Вы уезжали в Израиль с семьей, и так совпало, что у вас в этой стране родился ребенок. Об отношении израильтян к детям ходят легенды. Вы как-то на себе это чувствовали?
Когда я приехал в Израиль, я, конечно, обалдел: детей не просто много, они повсюду! Входишь в лифт – дети, в подъезд – дети, в магазин – тебя с ног сшибают дети, в любой ресторан – дети. И, что интересно, с ними – папы. С колясками. Обычная картина: идет мужик, у него на животе – слинг с ребенком, на спине – слинг с ребенком, и в коляске – двойня. Дети при этом делают все, что хотят. Детям можно все. Их никто ни в чем не ограничивает. Им все дают. И всех это устраивает. Детям все рады. При таком подходе, странное ведь дело, вырастает какая-то очень хорошая умная нация! Помню, сижу я в ресторане, вдруг под столом кто-то хватает меня за ногу, цепляется, вылезает голова из-под скатерти, улыбается беззубым ртом. Хочешь ей дать конфету, но она уже уползла и хватает под столом кого-то другого. Так, как любят детей в Израиле, их не любят, конечно, нигде. Вы верно заметили, я и сам стал папой в Израиле. С родами нашими, кстати, связана одна смешная история. У нас был гинеколог, у которого на два слова – три шутки. Когда родилась Сашка, мама наша осталась еще в родовом зале по своим делам, а я с дочкой должен был явиться на прививки, процедуры. Ей было минут десять от роду. И вот пока мы ехали с ней в зал, где лежат все новорожденные, я заметил, что у Сашки какой-то слишком вытянутый затылок. Честно говоря, перенервничал жутко. Я дочку сфотографировал и отправил фото нашему доктору со словами: «Боря, это нормально?». Он прислал ответ: «Займись собой, Аполлон».
Кажется, про Израиль можно говорить только хорошее. А было что-то, что вам не нравилось, когда вы жили в этой стране? Все-таки совершенно другая ментальность, уклад жизни.

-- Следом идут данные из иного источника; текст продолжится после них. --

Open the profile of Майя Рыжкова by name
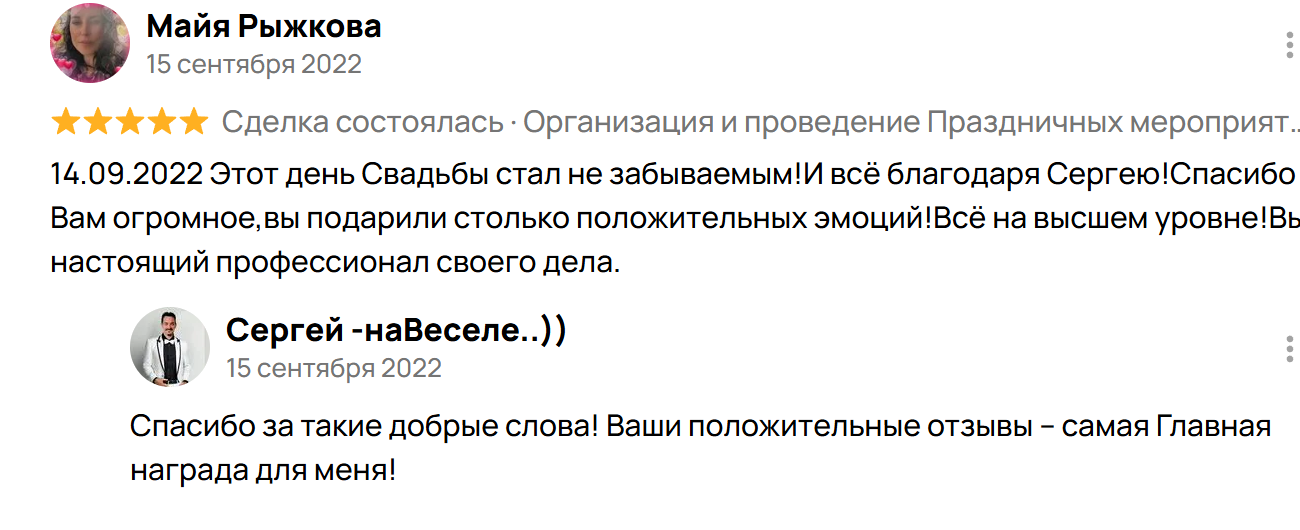The width and height of the screenshot is (1300, 530). (264, 27)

Было, но сейчас я и этому нахожу объяснение и отношусь с пониманием. Объясню. Вообще мне не нравится, когда ограничивают права личности на что-либо, не люблю несвободу. А поскольку в Израиле есть определенные рамки, которые относятся к институту семьи и брака, свадьбам, похоронам, все это отдано религии и накладывает на израильтян определенные ограничения, у меня это вызывало недоумение. Возьмем, допустим, развитый в Израиле свадебный туризм, когда нерелигиозные евреи не могут заключить брак в своей стране, и им приходится выезжать на какой-нибудь Кипр, чтобы это сделать. Вот эта своеобразная форма дискриминации мне не была до конца понятна. Я также был очень удивлен, когда узнал, что в Израиле есть телефоны доверия, куда каждый может позвонить и сказать: «Вы знаете, мой сосед Абрамчик из третьей квартиры встречается с нееврейкой». После чего, к Абрамчику приходит раввин и проводит разъяснительную работу, что, голубчик, жениться надо бы все-таки на еврейке. С другой стороны, ничего серьезного Абрамчику не грозит. Конечно, в Израиле он не заключит брак, однако, полетит на Кипр и женится там. Ничего страшного. То есть мне не нравится, когда указывают, на ком жениться, а на ком – нет. Однако, если посмотреть с другой стороны, Израиль находится в сложном окружении, превосходящем его численно в разы. Если бы Израиль не был бы еврейским государством и все бы в нем имели равные права, допустим, все бы одинаково могли получать гражданство, то Израиля уже бы не было. Если всех уравнять, евреев с неевреями, то евреев просто не будет.